Implementation logic (also see comments in  lazy_transformer/lazyTransition.py  and lazy_transformer/lt.py ):

1. For LT blocks, we have:
  
   def call(self, x, *args, **kwargs):
        training = kwargs["training"]
        #self.layer is a UT block
	#  y is the UT(h{t-1})
	#  x is the h{t-1}
	# self.halting_pro is the sigma
	# Refer to Eq.6 in the paper
        y = self.layer(x, *args, **kwargs)
        self.halting_pro = tf.stop_gradient(cka.feature_space_linear_cka(x, y))
        if training:
            y = tf.nn.dropout(y, self.dropout)
        y = self.output_norm(x + (1 - self.halting_pro) * y)
        return y

2. cka (UNIVERSAL/utils/cka.py) is based on officially code:  https://colab.research.google.com/github/google-research/google-research/blob/master/representation_similarity/Demo.ipynb
   ONE CHANGE: we extend the last dimension so we set the feature space to the channel.

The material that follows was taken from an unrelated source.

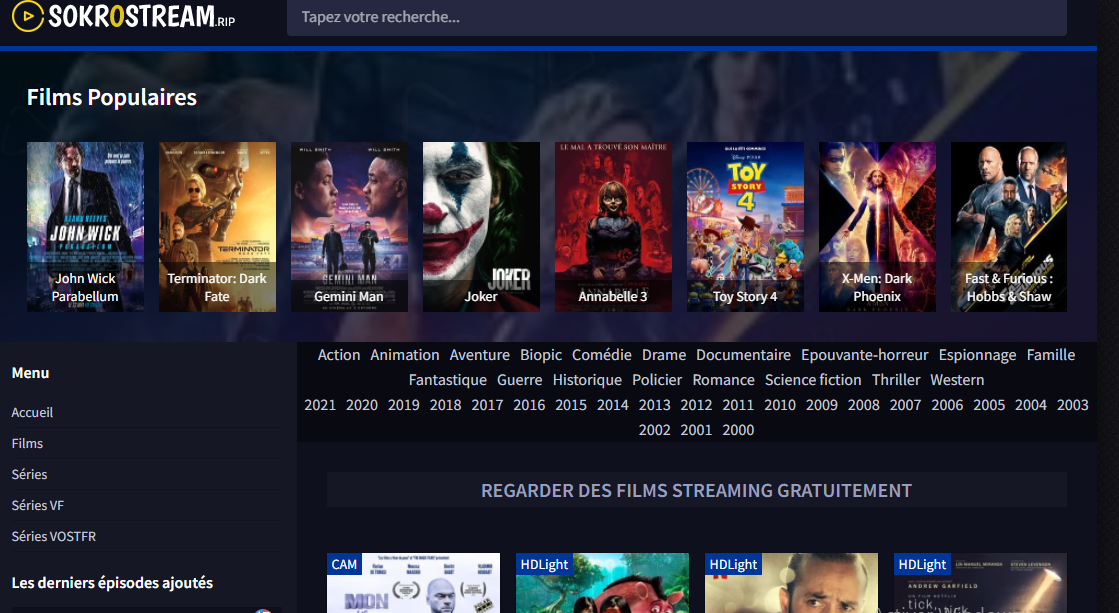The image size is (1119, 613).
Task: Open the Joker movie poster
Action: [x=481, y=226]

    dot_product_similarity = (
        tf.norm(tf.matmul(tf.expand_dims(features_x, -1), tf.expand_dims(features_y, -1), transpose_a=True), axis=-1)
        ** 2
    )
    # normalization_x = np.linalg.norm(features_x.T.dot(features_x))
    normalization_x = tf.norm(
        tf.matmul(tf.expand_dims(features_x, -1), tf.expand_dims(features_x, -1), transpose_a=True), axis=-1
    )

    # normalization_y = np.linalg.norm(features_y.T.dot(features_y))
    normalization_y = tf.norm(
        tf.matmul(tf.expand_dims(features_y, -1), tf.expand_dims(features_y, -1), transpose_a=True), axis=-1
    )

3. We provide our debug.py. Users can load our trained model for evaluation.